Years ago, Bellevue, WA-based Clearwire (NASDAQ: [[ticker:CLWR]]) placed a big bet. It thought that an Intel-backed wireless technology called WiMax would become the foundation of the “4G” broadband data networks that will eventually take the place of today’s 3G networks. It bet wrong—a rival technology called long-term evolution (LTE), backed by Verizon, AT&T, and other carriers, is winning the 4G battle in North America. But quarterly earnings results from Clearwire today show that the company is gradually bouncing back from its mistake.

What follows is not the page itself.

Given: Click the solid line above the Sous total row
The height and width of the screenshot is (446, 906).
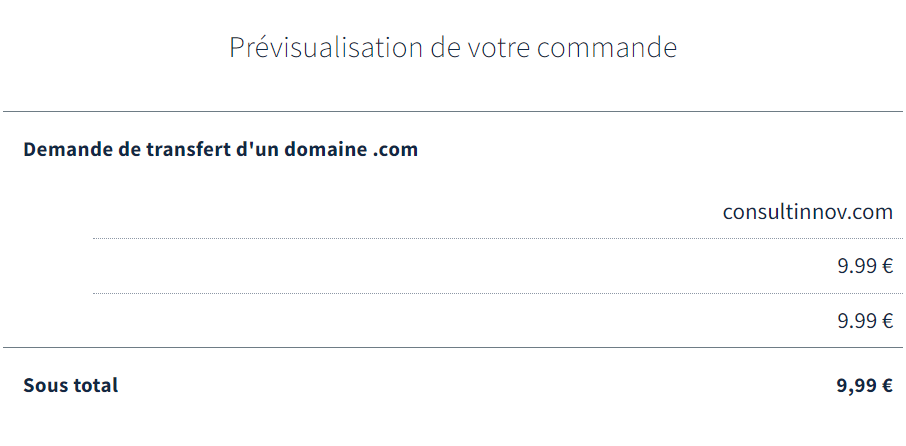Looking at the screenshot, I should 453,348.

Clearwire said that despite the spread of LTE, it has grown the subscriber base for its WiMax-based network to 9.54 million, an increase of 6.73 million over the figures from one year ago. Clearwire added 1.89 million of those subscribers in the third quarter. Revenues for the quarter totaled $332.2 million, a 13 percent increase over second-quarter 2011 revenues of $293.7 and a 134 percent increase over third-quarter 2010 revenues of $142.2 million.
Of course, the company is still hemorrhaging cash—just not quite as fast. After accounting for interest, taxes, deductions, and amortization, third-quarter losses at the company totaled $46.4 million, compared to second-quarter losses of $108.5 million.

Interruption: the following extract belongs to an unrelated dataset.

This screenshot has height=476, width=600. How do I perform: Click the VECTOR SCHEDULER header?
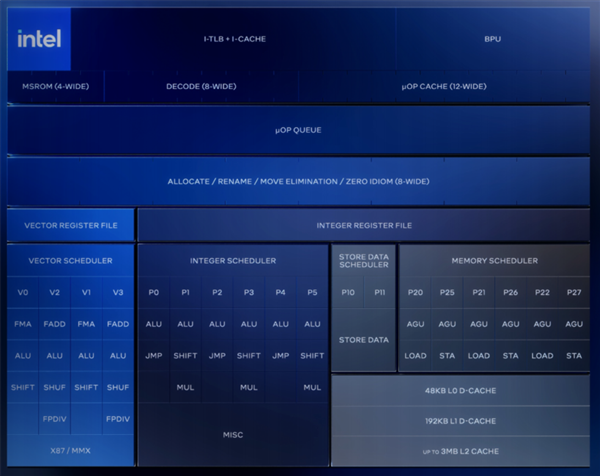pos(71,261)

The numbers were pretty much in line with financial figures that Clearwire pre-reported back on October 13. That disclosure was intended to stem a stock slide prompted by remarks by Sprint CEO Dan Hesse indicating that Sprint wouldn’t be leaning on Clearwire to build out its own national 4G network. The tactic seemed to help; after hitting an all-time low of $1.28 per share on October 10, Clearwire’s share price rebounded a bit, closing today (before the release of the third-quarter data) at $2.02.
Clearwire is now scrambling to switch over to LTE technology, arguing that it’s still got one big advantage—a fast, all-Internet based backend network. “Today Clearwire is the only operational 4G wholesale business combining an all-IP network, substantial spectrum resources, and a technology roadmap to serve the growing demand for mobile broadband,” Clearwire president and CEO Erik Prusch said in a statement today. “We believe Clearwire’s deep spectrum resources are capable of meeting the urban demand that will likely strain the lower-capacity LTE deployments planned by other wireless operators.”